OPTOELECTRONICS A new flexible electrode for creating cheaper optoelectronics
Australian researchers have demonstrated the potential for a new type of flexible electrode that could be used to create cheaper optoelectronics including solar cells and touchscreens. They even claim that, in theory, it could be used to create flexible “e-skins”.
In fact, their flexible electrode could be used in any application that makes use of indium tin oxide (ITO), a composition of indium, tin, and oxygen that is electrically conductive and can take the form of a ceramic or alloy.

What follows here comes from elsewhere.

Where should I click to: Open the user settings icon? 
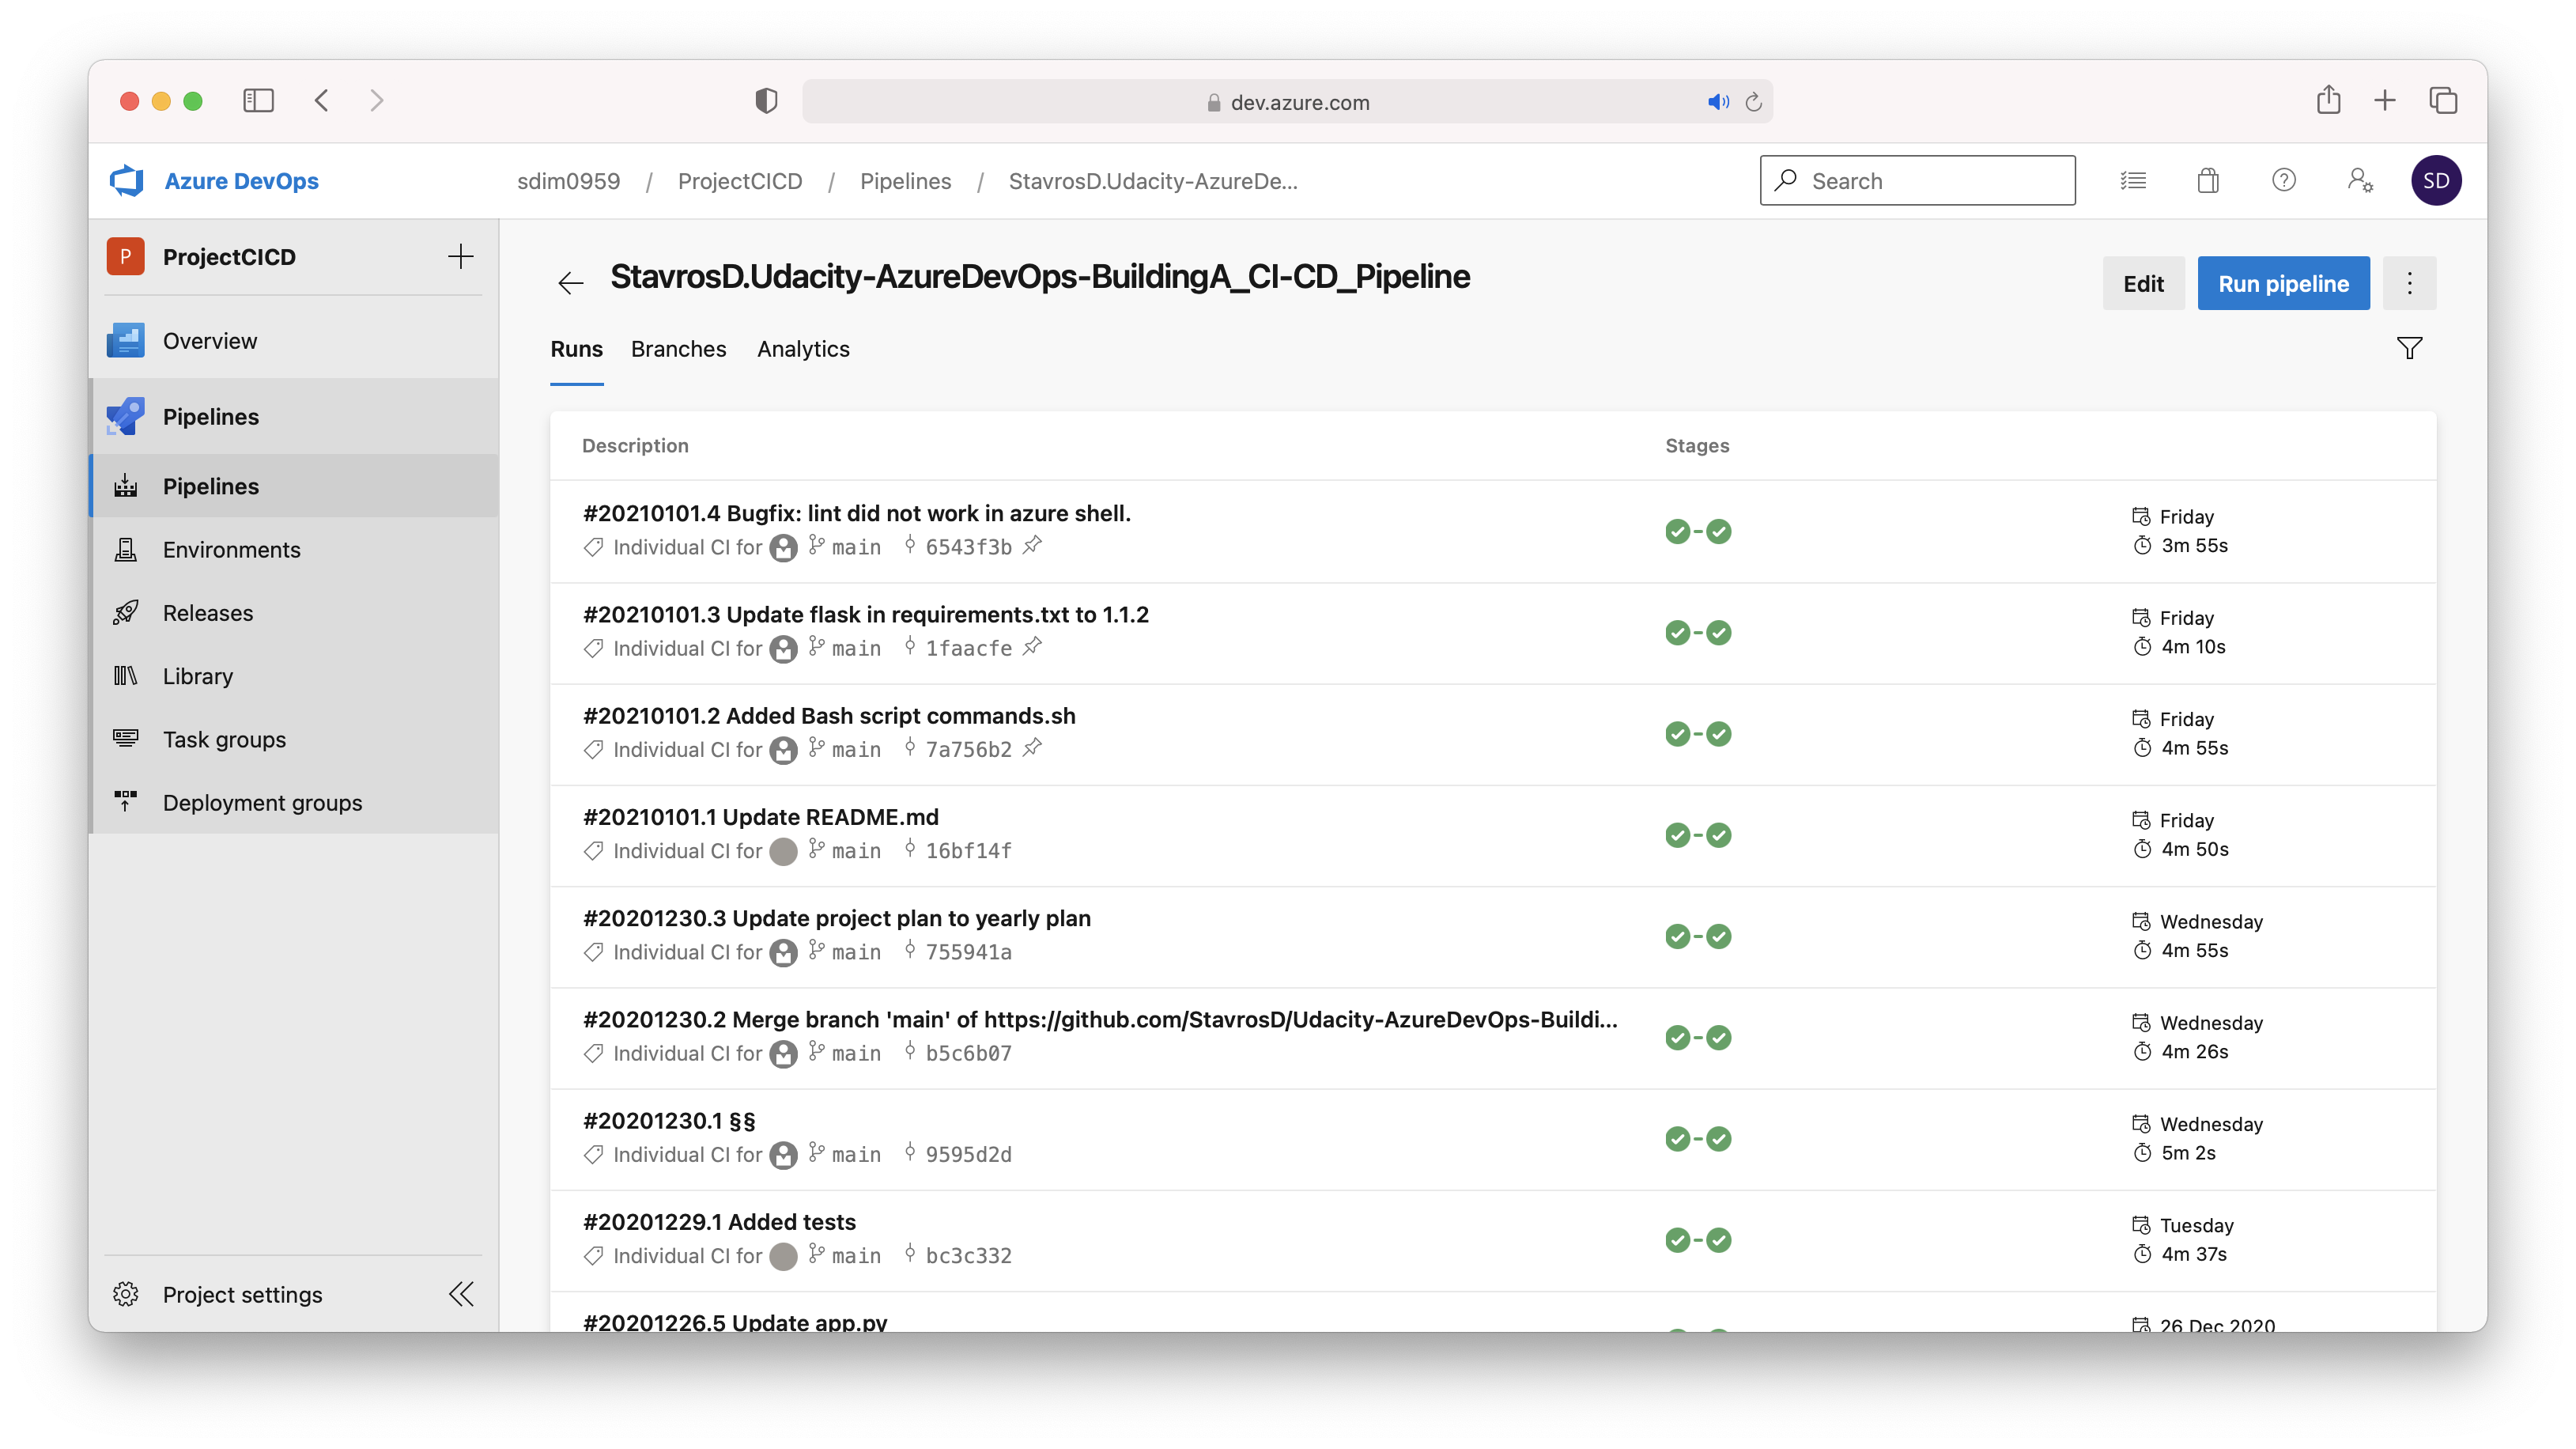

From laptop and touchscreen displays to thin-film solar cells and architectural windows to thin film photovoltaics, this ubiquitous material makes possible many of the technologies that we today take for granted. However, as indium becomes more and more scarce, ITO’s price is shooting up and this is inflating the price of components that make use of it, making them more expensive to produce. In addition to this increasing price, ITO is also very fragile, and this limits its applications.
Now, researchers in Australia at the ARC Centre of Excellence in Exciton Science may have found a new type of electrode that could be a perfect replacement for ITO on account of its flexibility and low price.
Dr. Eser Akinoglu, a contributing author at the ARC Centre, said: “The performance of the material is excellent, the transmission of above 90% and high electrical conductivity rivals the ITO benchmark." On the potential commercial applications for the team’s research, he commented that, in theory, it could be integrated into industrial roll-to-roll printing. If this is achieved, it would pave the way for cost-effective wearable technology and flexible screens that are truly flexible without compromise, not partly flexible with limitations.
The dielectric/metal/dielectric nanomesh electrodes were produced using nanosphere lithography. This is a simple and cost-effective deposition method that involves evaporating the desired combination of materials into a nanoscale pattern. The researchers found that using this method resulted in electrodes with precisely controlled perforation size, wire width, and uniform hole distribution that yielded high transmittance, low sheet resistance, and flexural endurance.
A sustainable alternative to current materials and processes
The research team’s new flexible electrode also has the added benefit of being recyclable, making them more sustainable and a potential alternative to current established materials and manufacturing processes. Commenting on the electrode’s recyclability, Dr. Akinoglu said: "It means that if you make a device like an electrochromic window, which may deteriorate in functionality after its life-span, you can take it apart, flush rinse the electrodes, and reuse them for another device."
In future, the research team wants to explore the potential of the material to create similar results at scale. Ultimately, they have a long-term view of achieving similar results while also demonstrating commercial viability. If the team is able to do this, it could bring to market a viable platform that will act as a boon for the development of next-generation optoelectronics that are both eco-friendly and cheaper to produce.